Kriz yok, sıkıntı yok, ee nevar ozaman

KRİZ YOK, SIKINTI YOK, EEE NE VAR O ZAMAN?

“Şeytanın Avukatlığı : Bir tartışma da ya da oturumda bir kişinin sürekli olarak olaya olumsuz bakıp, kötü yönlerini masaya yatırması ve diğer tartışmacıların olaya her yönü ile bakmalarını sağlaması” anlamına geliyor. Türk Dil Kurumunda bu değimin karşılığına yer verilmemiş, lakin çok sık kullanılan bir değim ve yöntemdir.

Bizde geçtiğimiz kritik süreci “Seytanın Avukatlığı”nı yaparak masaya yatıralım dedik.

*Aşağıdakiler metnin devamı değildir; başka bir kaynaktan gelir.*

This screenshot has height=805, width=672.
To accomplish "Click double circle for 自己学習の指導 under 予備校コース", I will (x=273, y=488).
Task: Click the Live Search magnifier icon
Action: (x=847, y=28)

Genel Kurmay eski Başkanı Orgeneral Işık Koşaner ve Kuvvet Komutanları emekliliklerini isteyerek bazı konularda bir anlaşmazlık olduğunu kamuoyuna duyurmak istediler. Aslında “rest çektiler”. Lakin Askerin restini Hükümet gördü, reste rest ile yanıt verdi.

Ne diyeyim Türkiye bu olayı düşünülenden ve beklenenden daha az bir tepki ve çok az tedirginlikle karşıladı.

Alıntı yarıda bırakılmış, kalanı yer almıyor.